The application deadline has passed. Guidelines below are for projects that began in January 2014.
The Alex and Brit d’Arbeloff Fund for Excellence in Education is soliciting preliminary proposals from MIT faculty members for ambitious projects to enhance the educational experience of our undergraduates. Projects that involve faculty-student direct interaction, that cross disciplinary boundaries, or that aspire to provide dynamic, effective teaching, particularly through the introduction of online learning, are all appropriate.
Projects can be focused at any level of our undergraduate education. Special attention will be accorded to enhancements of subjects offered in the first year and as General Institute Requirements (GIRs). The d’Arbeloff Fund Review Committee is interested in proposals aimed at fostering faculty participation in the educational experiences of undergraduates, especially freshmen, beyond the classroom. The Committee also welcomes proposals for projects that will explore the ways in which online learning experiments can be applied to MIT subjects. Collaborative projects with the potential to affect large numbers of students over time, transcend specific departmental curricula, or span multiple subjects are particularly valuable.

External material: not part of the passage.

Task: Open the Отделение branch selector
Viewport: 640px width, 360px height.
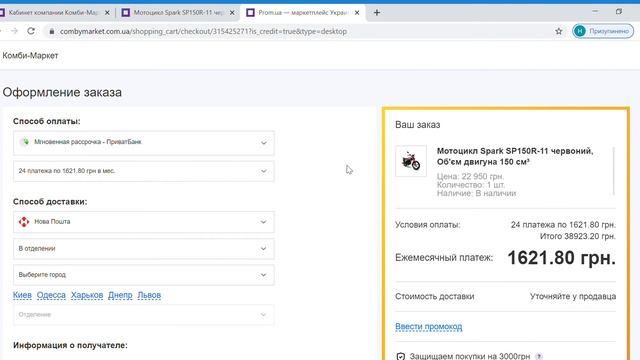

Examples of possible proposal areas include: establishing and enhancing HASS Exploration (HEX) subjects; creating online modules to be used within a subject or across subjects; providing opportunities aligned with the Faculty resolution that envisions every MIT freshman having a faculty mentor; and enhancing freshman participation in appropriately focused group UROPs, project teams, or other forms of supervised research with faculty.
The Committee is looking for projects that will lead to long-term commitments by schools and departments and are likely to become regular parts of the MIT curriculum, thereby contributing visibly to MIT’s leadership role as a top-tier educational institution. Initiatives may be more practicable as small-scale projects, such as intense hands-on experiences or pilots in pedagogical innovation, but they should be designed with scalability in mind. A project’s survival should not be entirely dependent upon the continuing involvement of only one key faculty member or key students.
For all projects, the d’Arbeloff Fund Review Committee encourages assessment of the value of our educational innovations and the dissemination of results.
The preliminary proposal (2-3 pages) should include:
- The educational need that your project will address
- The students to be served during your project and in the future
- A description of your project, including your planned activities and timeline
- Personnel to be involved, noting interactions among faculty across departments or schools and/or among faculty and other members of the extended MIT community, such as alumni/ae, close industrial partners, research scientists, and partners at other institutions
- The estimated amount to be requested from the d’Arbeloff Fund with a list of the personnel or items to be funded
- The estimated total budget for the project with a list of other secured or requested sources of funding
In addition, previous recipients of d’Arbeloff grants should summarize the outcomes of those projects and note any unspent funds from those projects.
Completed preliminary proposals are due by Friday, September 27, 2013. The d’Arbeloff Fund Review Committee will review the preliminary proposals; applicants who pass the initial screening process will be invited to submit final proposals by Friday, November 22, 2013.
For the final proposal, applicants will be asked to address comments and questions from Committee members and provide final budgets. They will be expected to attend a workshop on assessment and include a plan for assessing the outcomes of their projects. In addition, they must receive a letter of support from their department heads addressing the sustainability of the projects after the d’Arbeloff funding terminates.
Preliminary proposals should be sent to firstname.lastname@example.org. Please contact Dean Mary Enterline (3-9763) or Dean Diana Henderson (3-0507) if you would like additional information.
Requirements and Restrictions
- Participation in projects funded by these awards, whether participation is for compensation or as a volunteer, qualifies as "significant use” of MIT Administered Resources under MIT Policies and Procedures. In accordance with the treatment of "significant use,” ownership of intellectual property, including copyrights in instructional materials and curriculum, will vest with MIT.
- For multiple year projects, funding commitments will be made on a year-by-year basis.
- The d’Arbeloff resources are intended primarily for faculty-led initiatives, with the understanding that such initiatives may also involve non-faculty participants.